Outcome three: Both options one and two transpired. Maybe the oxygen from the bailout tanks contributed as well, if any of those vessels became punctured.

  Outcome four: A whole lot of nothing.

  Judging from the massive fireball of orange flames I saw, it looked like option three was in full effect.

  I ducked my head.

  The shockwave pulsed over me.

  Rock fragments hit my suit. I felt stabs of pain all along my backside as some of those fragments really dug in. The shrapnel must have formed a seal, because I still had internal suit pressure.

  The heat flared up inside my jumpsuit, and it felt like I was re-entering the atmosphere in my ATLAS again. Visions of being trapped in a burning box filled my mind, but I fought down the panic. I had to.

  Then it was over.

  The heat receded.

  The jumpsuit had protected me. For the most part. There was a throbbing pain in my right buttock, likely from a piece of shrapnel that would have to be surgically removed later.

  I burrowed out of the fragments that had buried me. The heat flash had caused many of those rocks to fuse into something resembling glass.

  My vision was obscured—I wiped the lens of my facemask with a blackened glove, clearing away the soot or whatever it was, and I did the same for my helmet lamp. Even so, I couldn't see all that much in any direction because of all the airborne dust.

  I climbed to my feet and turned around.
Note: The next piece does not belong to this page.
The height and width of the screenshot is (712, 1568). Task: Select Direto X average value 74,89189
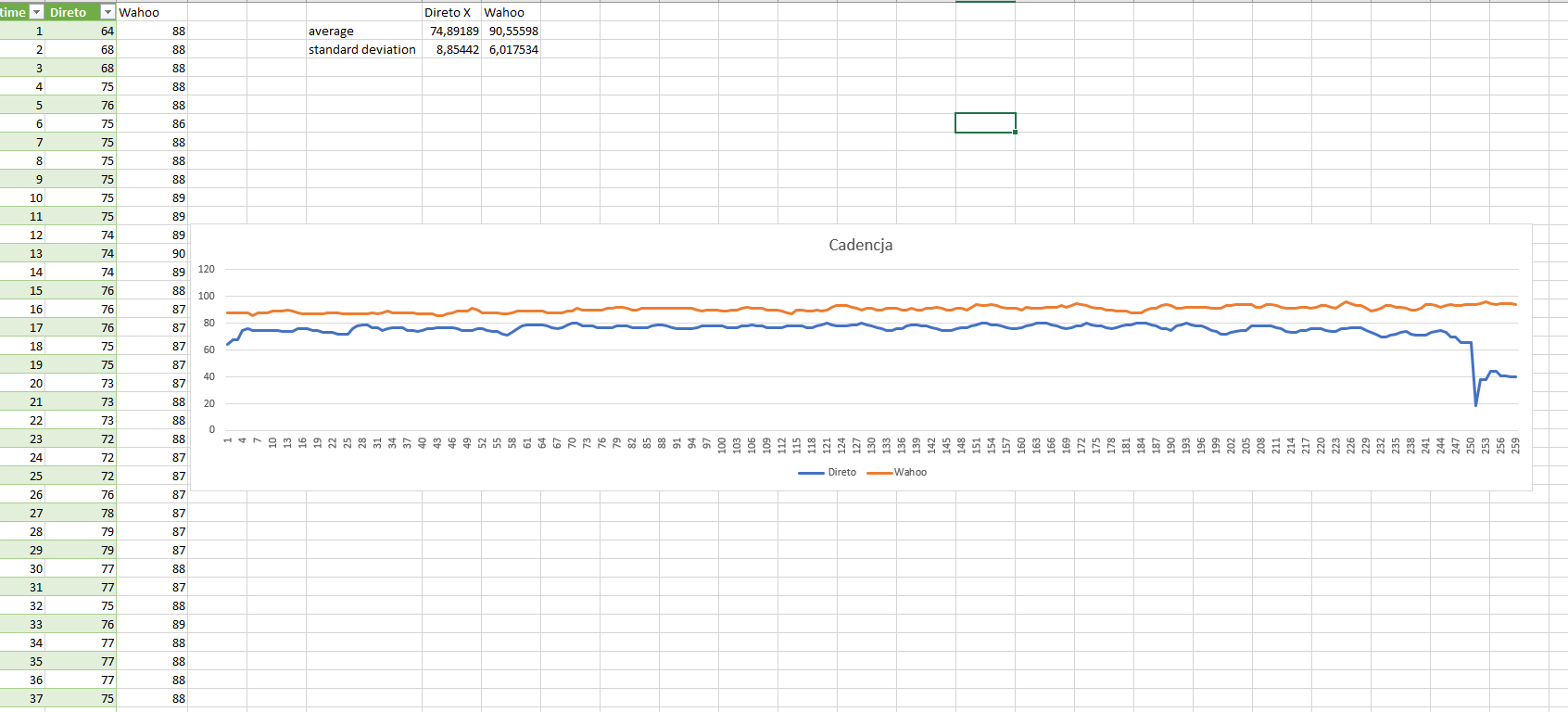(452, 31)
  There were charred alien body parts strewing the tunnel behind me, amid the fragments of glassy rock. I couldn't see much else beyond the bodies, not yet. The tunnel was eerily quiet. The slug was completely gone. Dead and phased out of existence, I guessed.
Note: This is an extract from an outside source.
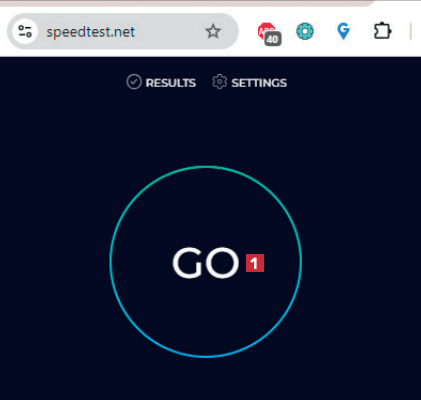Click the blank area left of the RESULTS link

(x=63, y=82)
  There was movement on the ground beside me, and I spun my 9-mil toward it:

  Alejandro emerged from the fragments of glassy shale. His jumpsuit was coated in the same black soot. A molten slag from one of the canisters protruded from his right shoulder.
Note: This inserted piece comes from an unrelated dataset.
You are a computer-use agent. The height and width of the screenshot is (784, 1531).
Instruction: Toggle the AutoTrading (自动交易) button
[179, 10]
  He wiped the black stuff from his facemask and glanced at me. "Looks like a bunch of seagulls decided to use you as target practice."

  "Yeah? You too." I nodded at the molten slag. "Except you got hit by bigger turds. How's the suit pressure?"

  "Remind me how you ever talked me into joining up."

  "I guess that means the suit pressure's fine."

  Around me, my platoon brothers were burrowing free. I made a mental head-count. Looked like everyone was present, and uninjured.

  The clattering started up anew and I saw, as the dust cleared, that the shockwave had pushed the enemy front back about ten meters. The three Phants had been shoved backward too—the stunned mists were only now re-coalescing.

  "Ammo," I said distractedly.

  "I'm almost out." Alejandro tossed me a 9-mil magazine anyway.

  "Guys," Ghost said. "We did it."

  I followed his gaze. The dust had settled enough to discern the blast site. The blockage had cleared, but only partially. Either more fragments had fallen from above or the blast hadn't been strong enough to move everything. Still, just half the tunnel was blocked now, with the fragments reaching about waist-high. Beyond, I could see light pouring dimly from the shaft. The jetpacks were gone—those that hadn't exploded were probably buried in the rubble.

  "Now's not the time for dawdling boys!" Chief Bourbonjack said.

  The platoon sprinted forward.

  Alejandro and I got there first and started crawling through the gap. The rest of the squad followed in twos.

  "Never thought I'd be so glad to see the light of day in my life," Ghost said, wriggling through the gap just behind me.

  Tahoe laughed beside him. "Coming from an albino, that means a lot."

  I got through, stumbled to my feet, and hurried the final distance to the shaft with Alejandro right behind me.

  "At least Mao left the rope," I said, grabbing onto the cord that was still dangling down. The sun's rays, scintillating with motes of dust, pierced the darkness around me.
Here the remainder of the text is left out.